The 27 national EU heads will meet face-to-face for the first time since COVID-19 pushed Europe into a sweeping lockdown. They will haggle over their next budget proposed at 1.074 trillion euros ($1.22 trillion) for 2021-27 and an attached recovery fund of 750 billion euros in grants and loans.
The Netherlands, Denmark, Sweden, Finland and Austria - the wealthy but thrifty net contributors to the bloc’s joint coffers - want to lower the scale of funding, favour loans over grants for their southern peers hit harder by the pandemic and demand economic reforms as preconditions for accessing the money.
Differences also linger over procedures to assess and approve, or reject, applications for handouts from the 750 billion new fund as well as framing conditions on respecting democratic values and fighting climate change to win aid.
“Rationally speaking, a deal is possible, but summits are not always rational,” said one senior EU diplomat ahead of the talks planned for Friday and Saturday.
“The only thing that the frugals have not entirely accepted is the grants and loans split... they want to reduce the amounts, as well as insist on issues of governance, rebates, the overall balance.”
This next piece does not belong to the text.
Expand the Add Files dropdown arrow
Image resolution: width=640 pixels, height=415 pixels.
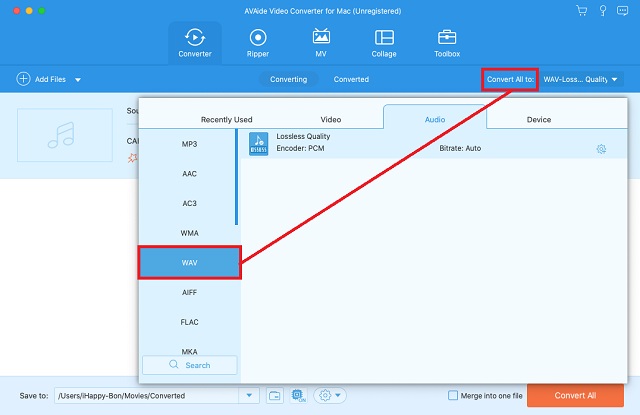[x=78, y=79]
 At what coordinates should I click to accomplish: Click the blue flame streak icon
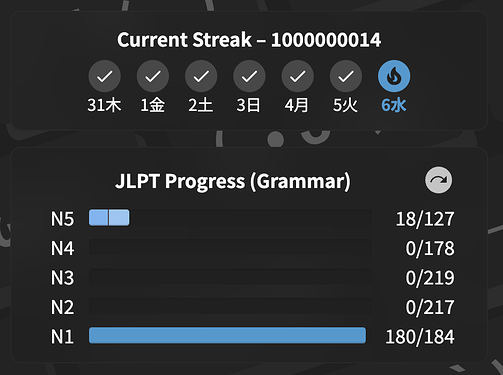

European Council President Charles Michel, who will host the Brussels talks, has put forward a compromise plan that goes some way to assuaging the concerns of the frugal camp, weary of bankrolling peers they see as fiscally reckless and wanting to keep their EU budget reductions.
Hungary, where Prime Minister Viktor Orban has tightened the noose around academics, media and civil society, pushed back against new mechanisms that would allow the freezing of funds for countries undercutting the rule of law, a point of principle for the wealthy net payers.
Eyes are also on German Chancellor Angela Merkel, standing at the helm of the biggest EU economy, who has thrown her weight behind pushing for a deal despite gaps needing to be bridged.
The coronavirus has come as the latest existential challenge to the EU, which has lurched from one crisis to another in recent years, from the financial meltdown that started more than a decade ago to a spike in uncontrolled immigration and then Brexit.
Bickering between member states over money, medical supplies and border closures exposed divisions in the world’s largest trading bloc though it has since managed to agree on half a trillion euros of immediate economic relief.
“It is possible to have an agreement this weekend and it is desirable,” a French presidency source said. “There is an expectation for a European solution.”
ING said in a note this week that a deal seemed within reach: “A deal now would be huge, but any sign of further progress on the remaining contested issues would also still be positive.”